THAT’S RICH…. The debate was especially common during the 2008 presidential campaign — then-candidate Barack Obama said he’d allow Bush-era tax breaks to expire on schedule for those households making more than $250,000 a year. The response from Republicans and much of the media was that an income of $250,000 isn’t a lot of money.
As the debate over tax policy takes center stage, we’re hearing the same kind of talk. So once again, Daniel Gross does what’s necessary and explains that “people who make $250,000 or more a year can afford a tax hike.”
Based on the average American household income, those making $250,000 are bringing home five times the median, which puts them in the top 2% of all earners.
There are, of course, regional differences — $250,000 in a major metropolitan area is different from a small, rural town. But “even if you look at the wealthiest metropolitan areas — Washington ($85,236), San Francisco ($76,068), Boston ($70,334), and New York ($63,957) — a quarter of a million dollars a year dwarfs the median income.”
In a few ZIP codes and neighborhoods, to be sure, brandishing a $250,000 salary is like bringing a knife to a gunfight. There are significant numbers of rich people — including a healthy contingent of filthy rich people — in places like New York City and San Francisco. If you want to live in a neighborhood where starter homes cost $1 million, and you want to send your kids to private schools, and you want to go on great vacations and have a beach house, then $250,000 likely won’t cut it. When the investment banker down the street just got a $2 million bonus, the knowledge that you’re doing better than 98 percent of your fellow Americans is little solace.
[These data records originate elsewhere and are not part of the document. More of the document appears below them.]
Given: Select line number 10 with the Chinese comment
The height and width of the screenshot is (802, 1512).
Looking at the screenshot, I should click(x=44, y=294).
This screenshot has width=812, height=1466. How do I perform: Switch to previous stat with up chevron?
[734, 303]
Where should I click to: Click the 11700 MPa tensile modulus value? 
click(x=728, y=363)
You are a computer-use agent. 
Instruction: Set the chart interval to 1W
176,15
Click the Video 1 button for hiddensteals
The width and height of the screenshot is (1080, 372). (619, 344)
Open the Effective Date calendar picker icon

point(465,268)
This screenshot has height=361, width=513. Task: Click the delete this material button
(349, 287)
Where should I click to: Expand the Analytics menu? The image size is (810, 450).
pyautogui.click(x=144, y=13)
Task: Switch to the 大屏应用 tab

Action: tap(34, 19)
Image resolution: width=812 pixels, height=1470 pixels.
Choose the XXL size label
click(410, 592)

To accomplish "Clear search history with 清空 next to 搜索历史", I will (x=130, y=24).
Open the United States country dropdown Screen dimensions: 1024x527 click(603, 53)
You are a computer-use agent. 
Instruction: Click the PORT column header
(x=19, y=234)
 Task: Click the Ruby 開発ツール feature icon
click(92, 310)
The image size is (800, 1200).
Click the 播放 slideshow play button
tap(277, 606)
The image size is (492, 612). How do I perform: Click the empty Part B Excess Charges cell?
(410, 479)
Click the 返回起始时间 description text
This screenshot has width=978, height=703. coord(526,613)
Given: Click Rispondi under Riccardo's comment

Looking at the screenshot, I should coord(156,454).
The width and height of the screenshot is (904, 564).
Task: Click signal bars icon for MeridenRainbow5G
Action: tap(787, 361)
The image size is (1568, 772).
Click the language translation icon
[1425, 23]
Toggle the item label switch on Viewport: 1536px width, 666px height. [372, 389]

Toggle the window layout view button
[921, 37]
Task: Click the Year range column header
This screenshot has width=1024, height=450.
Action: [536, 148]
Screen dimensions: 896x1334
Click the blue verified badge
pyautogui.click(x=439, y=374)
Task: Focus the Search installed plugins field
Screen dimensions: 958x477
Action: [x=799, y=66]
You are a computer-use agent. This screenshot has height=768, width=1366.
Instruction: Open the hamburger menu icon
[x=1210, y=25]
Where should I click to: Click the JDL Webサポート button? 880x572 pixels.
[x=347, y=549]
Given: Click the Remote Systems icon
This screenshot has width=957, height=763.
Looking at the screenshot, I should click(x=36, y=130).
But the places where $250,000 stretches you are few and far between: some of the swankier East Coast and Chicago suburbs, several neighborhoods in Manhattan, chunks of the California coast. Even in the most exclusive communities where the wealthy congregate, $250,000 is still pretty good coin. Consider this: In late 2008 Forbes ranked America’s 25 wealthiest neighborhoods. In all of them, someone making $250,000 a year would probably not be able to afford his dream house. But in all of them, someone making $250,000 would be doing better than most of his neighbors.
Let’s also not forget a little something called “marginal tax rates.” A household bringing $300,000 a year will still get a tax break on most of that income (everything up to $250,000). So those towards the bottom end of the wealthiest 2% — let’s call them the “modestly rich” Americans — aren’t exactly going to get slammed with a massive new tax burden.
Something to keep in mind as the debate proceeds.